• Testo fornito
* * *
Tutte queste persone, che ogni giorno si impegnano a rendere meno dura e più costruttiva la detenzione, hanno accolto nel pomeriggio di giovedì 6 aprile mons. Napolioni che nel grande teatro del plesso di via Palosca ha presieduto l’Eucaristia. In prima fila naturalmente la direttrice, dottoressa Gabriella Lusi, con il comandante della polizia penitenziaria Maria Teresa Filippone, alcuni agenti e diversi educatori. Sull’altare il cappellano don Musa, l’ex assistente spirituale don Felice Bosio, il direttore della Caritas cremonese don Antonio Pezzetti, don Pier Codazzi e il diacono Ruggeri. L’altro cappellano, don Ghisolfi, ha diretto il piccolo coro formato da detenuti e volontari che ha animato la liturgia, semplice, ma assai sentita.
* * *
• Dati seguenti
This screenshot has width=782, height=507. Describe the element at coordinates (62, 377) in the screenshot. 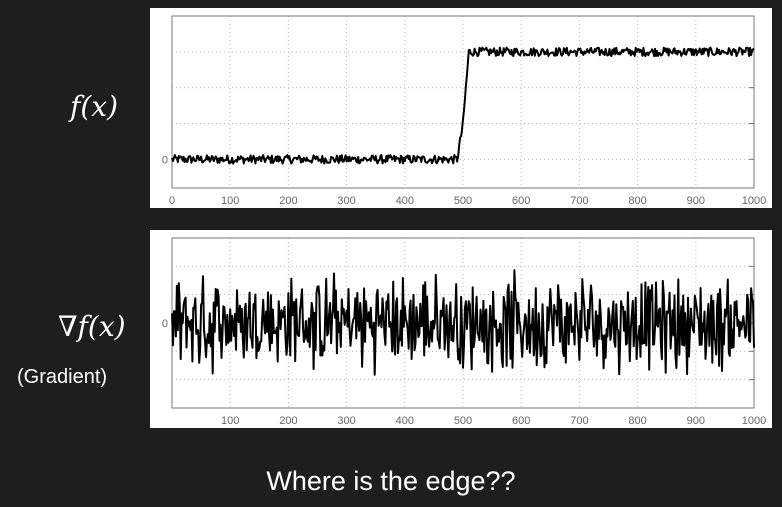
* * *
• Esercizi
(1) Elenca tutti i sacerdoti che il testo fornito nomina con il titolo «don».
(2) Da chi era formato il piccolo coro che ha animato la liturgia, secondo il testo fornito?
(3) Estrai dal testo fornito il passo che comincia con "Tutte queste persone, che" e prosegue fino a "ma assai sentita.".
I dati non hanno alcun legame con il testo fornito.

• Soluzioni
(1) don Musa, don Felice Bosio, don Antonio Pezzetti, don Pier Codazzi, don Ghisolfi

(2) Da detenuti e volontari.

(3)
Tutte queste persone, che ogni giorno si impegnano a rendere meno dura e più costruttiva la detenzione, hanno accolto nel pomeriggio di giovedì 6 aprile mons. Napolioni che nel grande teatro del plesso di via Palosca ha presieduto l’Eucaristia. In prima fila naturalmente la direttrice, dottoressa Gabriella Lusi, con il comandante della polizia penitenziaria Maria Teresa Filippone, alcuni agenti e diversi educatori. Sull’altare il cappellano don Musa, l’ex assistente spirituale don Felice Bosio, il direttore della Caritas cremonese don Antonio Pezzetti, don Pier Codazzi e il diacono Ruggeri. L’altro cappellano, don Ghisolfi, ha diretto il piccolo coro formato da detenuti e volontari che ha animato la liturgia, semplice, ma assai sentita.